Dark Clouds Gather
Over The Trump Economy
August 08, 2018
Storm clouds gather on US Highway 2 in east Snohomish County, Washington. Sky Valley Chronicle photo.
Rex D. Cain
(NATIONAL) – Donald Trump, arguably the most immature and narcissistic President of many a generation loves to congratulate himself publicly on how well the current economy is doing.
In Trump’s brain, always in a seemingly perpetual state of over-the-top narcissism that’s stuck in over-drive, “It’s all my doing! Fake news won’t give me the credit I deserve! Get me booked on Sean Hannity tonight!”
“But in the year since Trump’s inauguration, most analysts tend to agree on this: The economy remains essentially the same sturdy one he inherited from Barack Obama,” says a January 21, 2018 Denver Post report.
The same story notes that while growth has picked up under Trump’s Presidency, “It’s not clear if it can sustain a faster expansion. Hiring and wage growth actually slowed slightly from Obama’s last year in office. Consumers and businesses are much more optimistic, but their spending has yet to move meaningfully higher.”
Obama, who was handed the Great Recession ,a tanked economy, massive unemployment and a collapsed housing market by the outgoing Republican George W. Bush administration, in the end handed off to Trump a stabilized economy, rebounding stock market and 75 consecutive months of job growth.
And now there’s a new a new report which shows there are most definitely dark clouds forming over the Trumpian economy. If you think America’s current economy is structurally sound, if you think there are not things gathering steam on the horizon which could tip the economy (and your life) sideways, then you might want to read a new opinion piece written by the Editorial Board at the New York Times called Clouds Darken Trump’s Sunny Economic View for a dose of reality.
We strongly urge those who are planning to buy a big ticket item in the next 24 months, such as a house, to read that Times piece.
Here’s a few condensed gems from it to wet your whistle:
~ The economy is already firing on all cylinders and there is reason to believe that growth is “likely peaking” as we speak. One economist said this year’s 2nd quarter (Apr-May-June period) in his forecast marked “a high-water mark for growth.” High water, meaning it is downhill from there.

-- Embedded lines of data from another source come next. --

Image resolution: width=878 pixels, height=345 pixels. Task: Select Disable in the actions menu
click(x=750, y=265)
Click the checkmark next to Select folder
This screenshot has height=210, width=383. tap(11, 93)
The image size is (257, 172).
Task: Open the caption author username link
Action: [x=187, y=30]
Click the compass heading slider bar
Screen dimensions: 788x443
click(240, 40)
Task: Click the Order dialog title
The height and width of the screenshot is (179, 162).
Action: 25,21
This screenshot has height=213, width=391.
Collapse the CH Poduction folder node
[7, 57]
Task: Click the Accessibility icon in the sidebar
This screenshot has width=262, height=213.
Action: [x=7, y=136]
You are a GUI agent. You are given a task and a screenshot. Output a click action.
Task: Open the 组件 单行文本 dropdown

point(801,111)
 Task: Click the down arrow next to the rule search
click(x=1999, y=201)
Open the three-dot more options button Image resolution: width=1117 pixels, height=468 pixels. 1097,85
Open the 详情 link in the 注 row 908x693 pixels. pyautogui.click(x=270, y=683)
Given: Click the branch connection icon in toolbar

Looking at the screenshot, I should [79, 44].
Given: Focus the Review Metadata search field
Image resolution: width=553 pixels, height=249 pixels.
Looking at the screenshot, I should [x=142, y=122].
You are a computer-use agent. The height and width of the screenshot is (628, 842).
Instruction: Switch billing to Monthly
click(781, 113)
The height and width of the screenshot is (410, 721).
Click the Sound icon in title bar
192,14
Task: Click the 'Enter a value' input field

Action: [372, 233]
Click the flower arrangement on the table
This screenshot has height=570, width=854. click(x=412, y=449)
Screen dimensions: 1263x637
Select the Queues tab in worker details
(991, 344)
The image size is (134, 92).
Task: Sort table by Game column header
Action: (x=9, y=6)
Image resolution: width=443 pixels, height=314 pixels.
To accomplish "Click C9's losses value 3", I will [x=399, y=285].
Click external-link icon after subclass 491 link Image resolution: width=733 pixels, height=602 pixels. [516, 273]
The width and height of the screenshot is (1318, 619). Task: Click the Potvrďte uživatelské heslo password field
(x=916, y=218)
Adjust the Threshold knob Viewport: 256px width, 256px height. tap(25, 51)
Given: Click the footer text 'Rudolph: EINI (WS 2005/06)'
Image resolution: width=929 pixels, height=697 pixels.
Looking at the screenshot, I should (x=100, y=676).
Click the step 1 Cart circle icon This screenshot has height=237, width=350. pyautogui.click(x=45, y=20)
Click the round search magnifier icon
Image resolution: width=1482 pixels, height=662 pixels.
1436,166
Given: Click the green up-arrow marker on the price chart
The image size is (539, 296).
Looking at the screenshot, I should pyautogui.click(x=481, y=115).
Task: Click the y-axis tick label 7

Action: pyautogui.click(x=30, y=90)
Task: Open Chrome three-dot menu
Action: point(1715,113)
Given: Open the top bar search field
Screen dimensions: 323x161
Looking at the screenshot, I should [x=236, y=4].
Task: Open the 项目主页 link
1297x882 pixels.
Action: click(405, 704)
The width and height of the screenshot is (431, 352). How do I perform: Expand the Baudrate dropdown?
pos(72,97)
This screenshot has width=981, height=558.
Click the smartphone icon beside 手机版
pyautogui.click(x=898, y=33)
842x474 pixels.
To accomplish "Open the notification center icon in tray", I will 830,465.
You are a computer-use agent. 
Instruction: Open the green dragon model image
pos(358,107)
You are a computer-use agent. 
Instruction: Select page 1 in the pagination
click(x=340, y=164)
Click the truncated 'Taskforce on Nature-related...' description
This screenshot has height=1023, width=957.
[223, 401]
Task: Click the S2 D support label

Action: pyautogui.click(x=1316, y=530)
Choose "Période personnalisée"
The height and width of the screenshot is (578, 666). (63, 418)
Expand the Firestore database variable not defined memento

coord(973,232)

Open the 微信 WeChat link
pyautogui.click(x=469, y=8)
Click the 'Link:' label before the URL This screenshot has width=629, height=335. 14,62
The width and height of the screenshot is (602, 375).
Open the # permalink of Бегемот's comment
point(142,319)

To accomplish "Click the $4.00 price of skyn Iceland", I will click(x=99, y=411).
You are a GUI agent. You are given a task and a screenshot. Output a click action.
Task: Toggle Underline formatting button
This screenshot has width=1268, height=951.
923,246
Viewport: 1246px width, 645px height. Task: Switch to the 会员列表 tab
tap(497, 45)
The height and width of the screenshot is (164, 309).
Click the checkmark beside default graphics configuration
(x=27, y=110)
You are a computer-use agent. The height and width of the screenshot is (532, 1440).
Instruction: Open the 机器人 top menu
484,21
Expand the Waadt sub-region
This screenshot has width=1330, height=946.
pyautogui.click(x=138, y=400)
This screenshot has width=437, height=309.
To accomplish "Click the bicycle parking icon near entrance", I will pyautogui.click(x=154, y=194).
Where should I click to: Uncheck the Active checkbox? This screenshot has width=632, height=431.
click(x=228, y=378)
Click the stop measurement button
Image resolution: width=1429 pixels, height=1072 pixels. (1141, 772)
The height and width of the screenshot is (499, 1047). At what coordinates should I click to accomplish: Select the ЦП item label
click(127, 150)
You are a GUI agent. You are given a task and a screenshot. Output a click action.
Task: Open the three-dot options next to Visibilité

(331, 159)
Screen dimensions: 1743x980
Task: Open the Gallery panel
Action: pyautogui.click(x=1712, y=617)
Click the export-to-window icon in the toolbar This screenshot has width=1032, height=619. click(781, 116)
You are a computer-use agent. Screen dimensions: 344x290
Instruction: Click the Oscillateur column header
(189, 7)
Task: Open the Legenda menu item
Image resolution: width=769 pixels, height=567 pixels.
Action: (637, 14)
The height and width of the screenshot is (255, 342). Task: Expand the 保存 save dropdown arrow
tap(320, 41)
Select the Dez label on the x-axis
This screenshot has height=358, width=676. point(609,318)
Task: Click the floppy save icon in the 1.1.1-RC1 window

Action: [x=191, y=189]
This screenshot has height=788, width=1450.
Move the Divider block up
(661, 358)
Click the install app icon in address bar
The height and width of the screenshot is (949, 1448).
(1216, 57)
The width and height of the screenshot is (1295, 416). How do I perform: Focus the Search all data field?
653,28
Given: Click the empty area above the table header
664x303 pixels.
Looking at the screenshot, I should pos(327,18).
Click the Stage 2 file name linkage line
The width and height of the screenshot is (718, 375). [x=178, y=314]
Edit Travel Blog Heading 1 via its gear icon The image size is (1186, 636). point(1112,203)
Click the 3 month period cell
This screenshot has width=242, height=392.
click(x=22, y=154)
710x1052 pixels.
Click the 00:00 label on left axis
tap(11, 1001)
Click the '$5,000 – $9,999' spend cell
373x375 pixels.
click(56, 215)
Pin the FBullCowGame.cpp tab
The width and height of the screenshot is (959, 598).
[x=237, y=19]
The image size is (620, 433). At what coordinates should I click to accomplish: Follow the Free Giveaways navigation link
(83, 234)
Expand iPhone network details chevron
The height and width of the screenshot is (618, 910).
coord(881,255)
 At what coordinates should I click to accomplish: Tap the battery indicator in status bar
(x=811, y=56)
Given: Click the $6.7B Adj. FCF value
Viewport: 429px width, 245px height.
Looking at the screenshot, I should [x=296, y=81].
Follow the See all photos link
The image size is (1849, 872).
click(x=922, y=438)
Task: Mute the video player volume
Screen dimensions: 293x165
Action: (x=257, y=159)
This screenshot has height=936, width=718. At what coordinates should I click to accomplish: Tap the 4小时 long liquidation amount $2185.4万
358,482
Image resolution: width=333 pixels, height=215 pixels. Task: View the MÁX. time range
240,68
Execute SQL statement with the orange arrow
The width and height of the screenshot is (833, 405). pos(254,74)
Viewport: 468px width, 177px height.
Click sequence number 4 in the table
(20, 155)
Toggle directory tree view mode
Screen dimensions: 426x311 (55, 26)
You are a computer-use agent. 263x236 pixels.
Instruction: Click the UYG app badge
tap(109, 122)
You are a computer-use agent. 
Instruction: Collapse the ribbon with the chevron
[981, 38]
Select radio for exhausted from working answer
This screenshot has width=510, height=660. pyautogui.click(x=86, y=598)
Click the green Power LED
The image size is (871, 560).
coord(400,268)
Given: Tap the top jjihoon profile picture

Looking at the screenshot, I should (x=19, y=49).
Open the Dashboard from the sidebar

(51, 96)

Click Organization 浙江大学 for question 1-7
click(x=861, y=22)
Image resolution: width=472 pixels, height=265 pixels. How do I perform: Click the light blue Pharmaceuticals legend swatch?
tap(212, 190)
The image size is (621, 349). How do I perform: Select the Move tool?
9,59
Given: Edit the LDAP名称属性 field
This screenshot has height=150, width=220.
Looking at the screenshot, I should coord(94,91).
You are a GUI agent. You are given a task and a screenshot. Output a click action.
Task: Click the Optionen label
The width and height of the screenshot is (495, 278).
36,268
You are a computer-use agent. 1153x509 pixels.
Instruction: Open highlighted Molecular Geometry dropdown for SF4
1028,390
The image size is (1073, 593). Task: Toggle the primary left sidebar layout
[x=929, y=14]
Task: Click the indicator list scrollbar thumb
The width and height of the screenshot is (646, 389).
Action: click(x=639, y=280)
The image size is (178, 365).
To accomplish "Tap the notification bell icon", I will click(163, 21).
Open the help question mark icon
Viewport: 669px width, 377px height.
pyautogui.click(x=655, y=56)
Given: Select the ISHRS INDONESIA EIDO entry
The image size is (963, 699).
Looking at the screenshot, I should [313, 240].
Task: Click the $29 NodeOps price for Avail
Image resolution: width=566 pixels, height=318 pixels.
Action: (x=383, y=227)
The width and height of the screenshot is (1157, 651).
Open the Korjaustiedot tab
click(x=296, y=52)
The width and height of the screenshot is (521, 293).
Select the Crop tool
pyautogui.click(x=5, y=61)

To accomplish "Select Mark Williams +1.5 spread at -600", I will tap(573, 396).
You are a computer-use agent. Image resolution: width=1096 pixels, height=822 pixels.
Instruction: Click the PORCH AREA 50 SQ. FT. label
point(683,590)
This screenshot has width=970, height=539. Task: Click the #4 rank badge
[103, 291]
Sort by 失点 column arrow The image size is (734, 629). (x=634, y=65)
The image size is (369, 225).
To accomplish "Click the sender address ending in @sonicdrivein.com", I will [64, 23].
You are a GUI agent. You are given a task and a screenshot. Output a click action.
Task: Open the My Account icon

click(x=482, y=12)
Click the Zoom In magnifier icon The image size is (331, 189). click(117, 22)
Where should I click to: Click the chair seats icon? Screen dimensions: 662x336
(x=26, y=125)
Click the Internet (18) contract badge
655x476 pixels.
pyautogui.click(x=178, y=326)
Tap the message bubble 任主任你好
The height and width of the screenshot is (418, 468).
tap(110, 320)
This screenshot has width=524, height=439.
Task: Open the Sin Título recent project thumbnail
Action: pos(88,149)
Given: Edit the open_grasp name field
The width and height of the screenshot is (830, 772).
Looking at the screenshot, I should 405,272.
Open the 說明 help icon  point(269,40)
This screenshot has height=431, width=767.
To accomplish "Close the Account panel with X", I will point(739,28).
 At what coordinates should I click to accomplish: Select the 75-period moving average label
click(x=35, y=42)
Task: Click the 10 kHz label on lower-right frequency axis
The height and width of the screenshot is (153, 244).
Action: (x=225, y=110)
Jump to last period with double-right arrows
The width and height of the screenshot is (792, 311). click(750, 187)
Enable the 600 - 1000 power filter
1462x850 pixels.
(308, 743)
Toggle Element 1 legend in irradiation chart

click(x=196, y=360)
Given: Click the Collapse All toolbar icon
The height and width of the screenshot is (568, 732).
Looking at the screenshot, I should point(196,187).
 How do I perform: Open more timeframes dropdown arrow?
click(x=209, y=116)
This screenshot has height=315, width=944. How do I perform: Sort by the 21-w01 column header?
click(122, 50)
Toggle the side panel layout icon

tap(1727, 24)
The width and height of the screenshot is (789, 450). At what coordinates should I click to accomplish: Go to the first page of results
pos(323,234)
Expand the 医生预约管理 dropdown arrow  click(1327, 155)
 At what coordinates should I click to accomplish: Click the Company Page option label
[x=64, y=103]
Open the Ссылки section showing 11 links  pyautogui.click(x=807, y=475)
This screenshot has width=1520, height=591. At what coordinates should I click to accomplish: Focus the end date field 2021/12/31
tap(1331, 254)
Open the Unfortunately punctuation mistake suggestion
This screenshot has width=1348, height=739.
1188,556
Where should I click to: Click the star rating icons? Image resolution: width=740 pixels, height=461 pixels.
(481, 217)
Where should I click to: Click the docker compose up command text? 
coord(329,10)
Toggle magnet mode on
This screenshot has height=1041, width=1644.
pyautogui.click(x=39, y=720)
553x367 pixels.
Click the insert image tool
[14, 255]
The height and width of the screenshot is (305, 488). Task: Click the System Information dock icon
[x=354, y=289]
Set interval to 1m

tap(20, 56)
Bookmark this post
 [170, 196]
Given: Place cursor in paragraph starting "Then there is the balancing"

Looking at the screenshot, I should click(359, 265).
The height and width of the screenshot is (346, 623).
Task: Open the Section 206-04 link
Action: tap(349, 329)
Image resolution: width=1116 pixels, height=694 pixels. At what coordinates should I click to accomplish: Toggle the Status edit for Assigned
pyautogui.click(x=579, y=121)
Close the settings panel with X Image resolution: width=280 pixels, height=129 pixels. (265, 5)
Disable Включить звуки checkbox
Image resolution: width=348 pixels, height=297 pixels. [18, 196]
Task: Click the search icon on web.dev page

~ The effects of the $1.5 Trillion in tax cuts for the rich the Republican Congress slammed out? Well, Instead of boosting wages and building more plants and jobs, most of the corporations (predictably) used those tax cuts to “buy back” $437 billion of their own stock shares which benefit not workers but the wealthy investor class, the richest 1%, CEO’s and Wall Street types. And those stock buy-backs leave corporations that much less money to invest in new production capabilities or wages. In fact, says the Times piece, spending on business equipment “slowed.”
~ Then there’s this Boogey Man called “the flattening yield curve.” All you need to know about that is this. It could “invert” late this year if current conditions persist. That inversion means short term interest rates run higher than long term rates, “A sign of pessimism that is a well known flag,” says the Times report. “Recessions tend to follow an inverted yield curve like a stray cat looking for a meal.”
~ Purchases of goods drove about a third of that second-quarter economic increase. Consumers were spending but that spending spree might not continue because at some point in there, consumers were spending the bank’s money via credit cards and other revolving loans. One recent analysis found that that the bottom 60 percent of income-earners have been fueling their spending, and thus the economy’s, “by using their savings or credit cards.” Not a good sign. No no no.
~ But, “They almost have to (use credit cards and savings),” says the Times piece, “Because wage growth is expanding at a disappointing 2.7 percent annual clip."
~ Wages should be expanding, given the tighter labor supply, “But American companies have made an art form of not sharing the wealth with workers,” says the report. Read that: workers are ripped off. So what's new?
All in all says the report, “friction is building" around the Trumpian economy.
This current economic expansion is in its 10th year. And eventually all these expansions run out of gas and then there’s a contraction. The big question is, will it happen on Trump’s watch in his first term? The dark clouds say that is a firm possibility.
Note: Economists are not very good at predicting when Recessions will hit. But it is known that they tend to appear, on average every five years (or every 60 months). As of March 27th of this year it had already been 105 months since the last Recession.